2. Sumber Luka
Jellion membuang muka. Tangan mengepal erat menahan amarah yang berkobar. Harumi selalu bisa mempengaruhi pria paruh baya itu, bahkan bisa membuat sang papa melakukan tindakan kasar kepada anak kandung sendiri.
Benci dan muak, Jellion rasakan saat menatap wajah Harumi. Kepura-puraan bersikap baik serta menjadi pemeran penengah dalam masalah antara dia dan Kailos begitu kentara di penglihatan Jellion.
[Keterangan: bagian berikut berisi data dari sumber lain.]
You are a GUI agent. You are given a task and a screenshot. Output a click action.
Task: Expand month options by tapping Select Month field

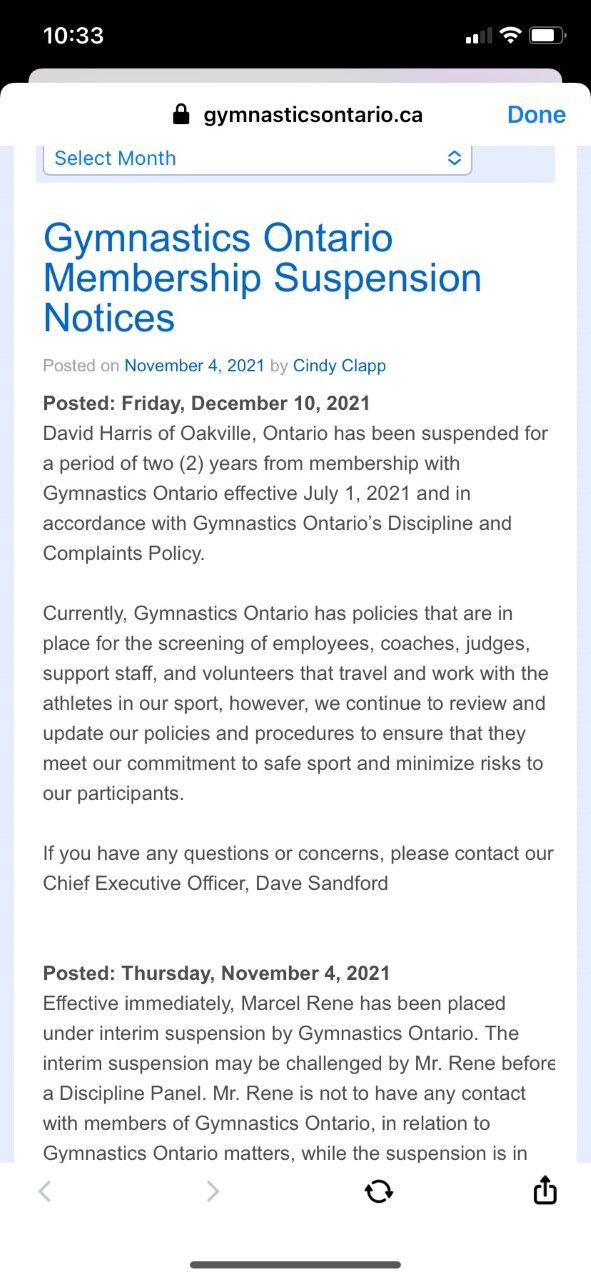tap(200, 158)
Kailos menepuk pipi Jellion dengan kasar. Lalu mencekal dagu pemuda itu begitu erat, sehingga wajah Jellion bersitatap langsung ke arah Kailos. "Jaga bicaramu! Kamu sudah lupa siapa yang membujuk saya supaya mengeluarkan kamu dari penjara, hah?"
Kailos melepaskan cekalan begitu kasar, membuat wajah Jellion terdorong ke samping. Seulas senyum buaya terbingkai di wajah. Menatap penuh berani ke arah Kailos.
"Saya tidak meminta Anda untuk mengeluarkan saya! Bahkan tanpa bantuan dari Anda, saya bisa keluar sendiri!"
Tamparan keras mendarat mulus di pipi kanan Jellion. Suaranya begitu keras sampai terdengar ke sudut ruang tamu. Harumi dan Rayjen membulatkan mata terkejut melihat Kailos menampar Jellion tanpa belas kasih. Tamparan itu bukan sekali, melainkan dua kali.
Kedua kali tamparan itu meninggalkan bekas lebam di sudut bibir Jellion akibat goresan cincin nikah milik Kailos.
Bukannya merasakan nyeri, justru Jellion malah merasa terhibur. Dia sudah terbiasa dengan berbagai luka di sekujur tubuh maupun wajah. Tidak di penjara, tidak di rumah, sama-sama seperti neraka. Meninggalkan banyak jejak luka.
"Sadarlah, Jellion!" Kailos menarik kerah kemeja Jellion. Sorot mata menajam penuh intimidasi.
"Kamu ini masih anggota keluarga saya! Tidak bisakah kamu menghormati istri saya, sekaligus ibumu sendiri?!"
Jellion mendorong tubuh Kailos, melepaskan cekalan di kerah kemejanya. Dia membalas tatapan tajam itu tak kalah sengit. "Ibu? Ibu saya sudah mati!"
"Jellion!"
Suara Jellion dan Kailos saling beradu. Sama-sama terpancing emosi. Kailos yang sudah kesal dengan sikap Jellion yang semakin hari seperti pemberontak, sedangkan pemuda itu; merasa sensitif bila ada yang membahas soal ibunya.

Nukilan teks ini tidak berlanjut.